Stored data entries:
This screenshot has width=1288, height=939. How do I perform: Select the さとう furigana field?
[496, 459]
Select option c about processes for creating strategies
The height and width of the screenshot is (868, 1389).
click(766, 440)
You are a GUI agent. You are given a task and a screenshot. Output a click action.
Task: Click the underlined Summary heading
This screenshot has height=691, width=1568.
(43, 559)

| REQUIREMENT |
Would you retype all of the data exactly as shown?

| EXERCISE OUTPUT |
This screenshot has width=1288, height=939. How do I perform: Select the さとう furigana field?
[496, 459]
Select option c about processes for creating strategies
The height and width of the screenshot is (868, 1389).
click(766, 440)
You are a GUI agent. You are given a task and a screenshot. Output a click action.
Task: Click the underlined Summary heading
This screenshot has height=691, width=1568.
(43, 559)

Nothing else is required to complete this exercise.